In short, the bags were a PAIN.  I have been waiting for the day when I could take everything out of them so I could see at a glance what we have!

The first step was to take everything out.  Not an easy task!  As I mentioned before, the bags were all different, and some were knotted closed like Fort Knox.  Next, I separated outerwear (capes, coats, jackets, and furs) to store them separately.  Then I took each hanger off the old rack and moved it to the new units.  Since they were already arranged chronologically, that part was easy.

To maximize our space, I categorized the items within a decade by type.  All of the dresses are together, which require a high bar.  All the suits are together, which require a short bar.  In the future, we can add a second bar to accommodate our growing textile collection.

I even went further than that and sorted the dresses by color!  Darks, lights, patterns.  It felt a bit like sorting laundry.

The end result is a perfectly organized hanging textile collection that is accessible for exhibitions, new donations, and research!
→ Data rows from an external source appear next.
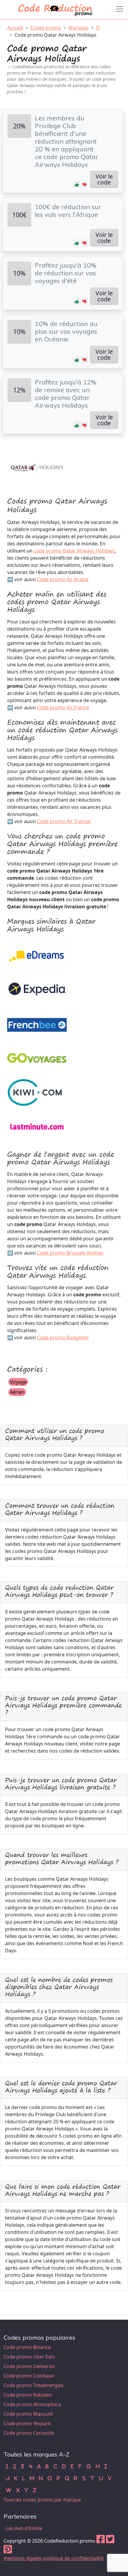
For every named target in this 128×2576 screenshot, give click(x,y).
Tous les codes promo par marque (42, 2499)
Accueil (15, 27)
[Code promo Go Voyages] (37, 1057)
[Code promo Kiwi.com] (37, 1091)
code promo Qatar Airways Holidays (74, 550)
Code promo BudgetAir (63, 1337)
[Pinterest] (8, 2551)
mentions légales (23, 2558)
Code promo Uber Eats (29, 2356)
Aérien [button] (17, 1392)
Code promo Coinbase (29, 2375)
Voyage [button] (18, 1382)
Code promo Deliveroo (29, 2366)
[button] (77, 184)
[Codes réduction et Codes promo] (55, 9)
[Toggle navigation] (119, 9)
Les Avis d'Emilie (24, 2528)
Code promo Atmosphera (32, 2404)
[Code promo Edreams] (37, 954)
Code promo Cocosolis (29, 2433)
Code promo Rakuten (28, 2395)
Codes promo (45, 27)
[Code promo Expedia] (37, 988)
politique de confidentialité (73, 2558)
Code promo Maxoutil (28, 2414)
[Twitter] (110, 2541)
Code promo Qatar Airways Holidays (55, 35)
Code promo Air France (63, 707)
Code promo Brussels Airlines (70, 1253)
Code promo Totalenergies (34, 2385)
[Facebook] (100, 2541)
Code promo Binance (27, 2347)
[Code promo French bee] (37, 1022)
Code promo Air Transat (64, 821)
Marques (78, 27)
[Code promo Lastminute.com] (37, 1125)
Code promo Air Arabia (62, 579)
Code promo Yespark (27, 2423)
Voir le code (104, 179)
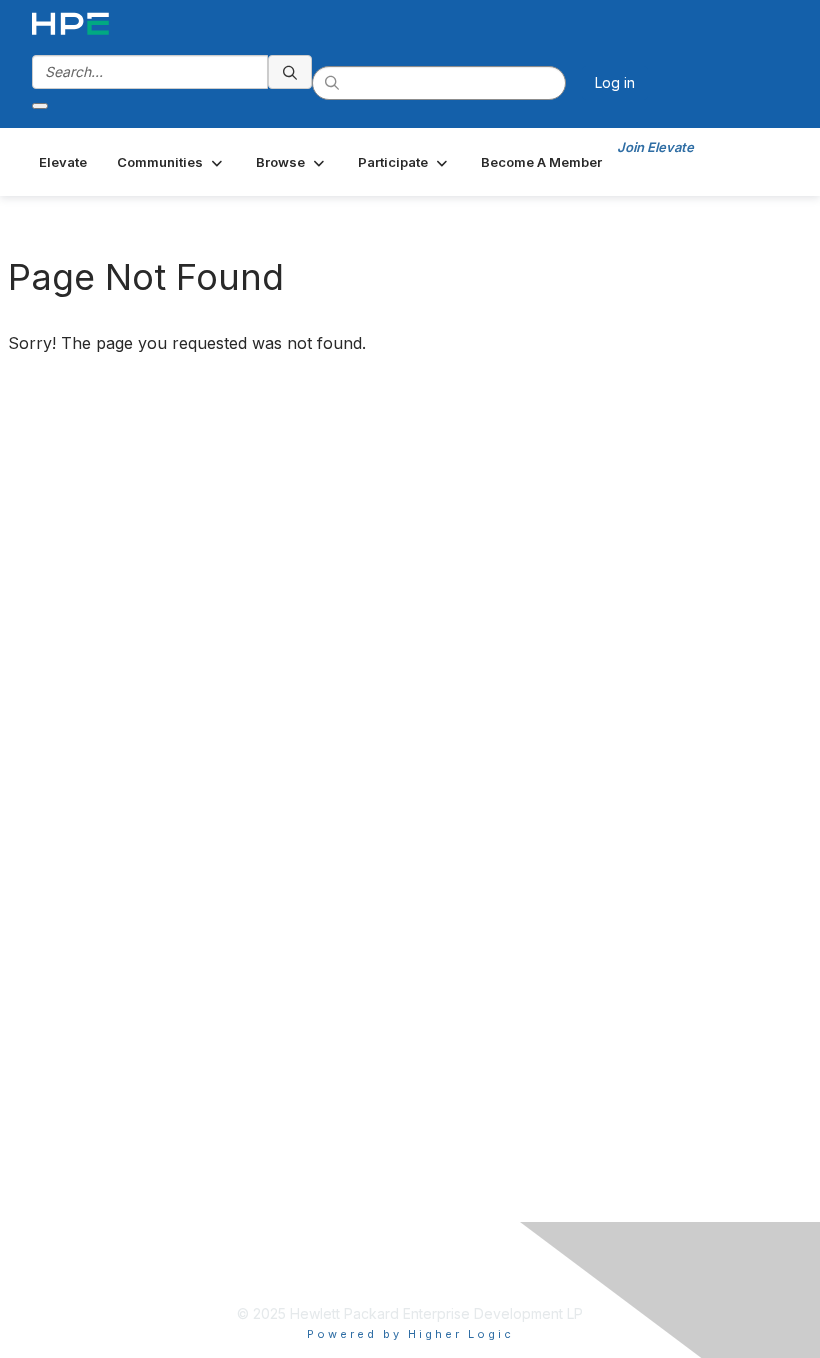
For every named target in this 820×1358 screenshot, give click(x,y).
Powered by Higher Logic (410, 1334)
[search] (290, 72)
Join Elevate (655, 147)
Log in (615, 82)
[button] (171, 162)
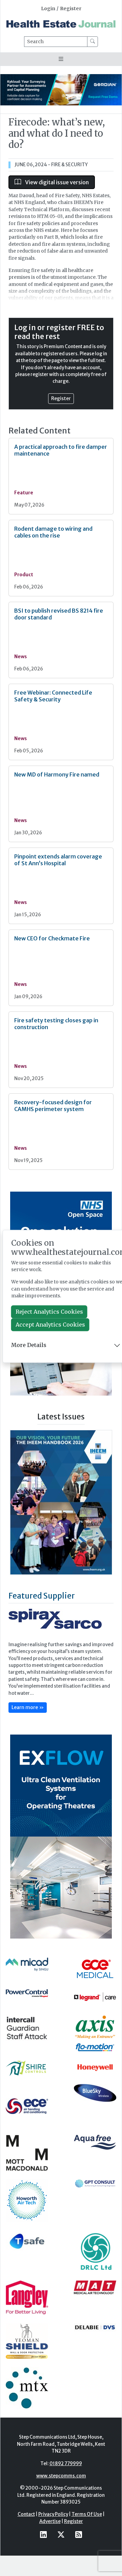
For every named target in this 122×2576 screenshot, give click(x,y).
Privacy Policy (53, 2534)
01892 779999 (65, 2483)
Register (70, 9)
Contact (26, 2534)
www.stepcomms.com (61, 2495)
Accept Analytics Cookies (50, 1324)
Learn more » (28, 1726)
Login (48, 9)
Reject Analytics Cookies (49, 1311)
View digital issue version (56, 182)
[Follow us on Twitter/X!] (61, 2553)
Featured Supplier (41, 1615)
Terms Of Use (87, 2534)
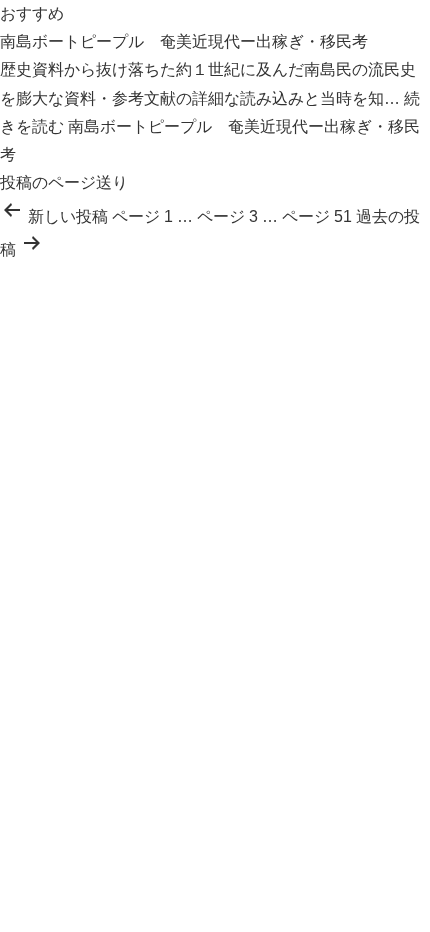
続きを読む (210, 126)
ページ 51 (317, 216)
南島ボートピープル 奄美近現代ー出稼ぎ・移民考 (184, 41)
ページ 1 (142, 216)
Here are some photos of what the collection looks like now:

Part of our outerwear collection


Military and civil uniforms

Nursing and Red Cross uniforms

Dusters -- these are lightweight coats, usually made of linen, that both men and women wore when riding in an open automobile in the 1910s and 1920s to keep the dust off of them -- hence the name!





pre-1900, 1900s, 1910s

Phase II will be to move the boxed textiles to the new shelving units.  We store anything that cannot be safely hung on a hanger flat in an acid-free box.  There are fewer hanging things and more boxed things in the early decades, then it reverses as you come forward in time.  Besides wedding dresses, almost nothing from the post-1950s era is stored flat.  But almost everything we have from pre-1900 is flat!

This morning Steve, my volunteer Kathy, and I moved everything out of the Fire Station storage area into the new building.  This afternoon I'm going to start sorting and stacking things in the new shelves. 

It's hard work to move all of this stuff around, but it is going to be fabulous when we're all done!!!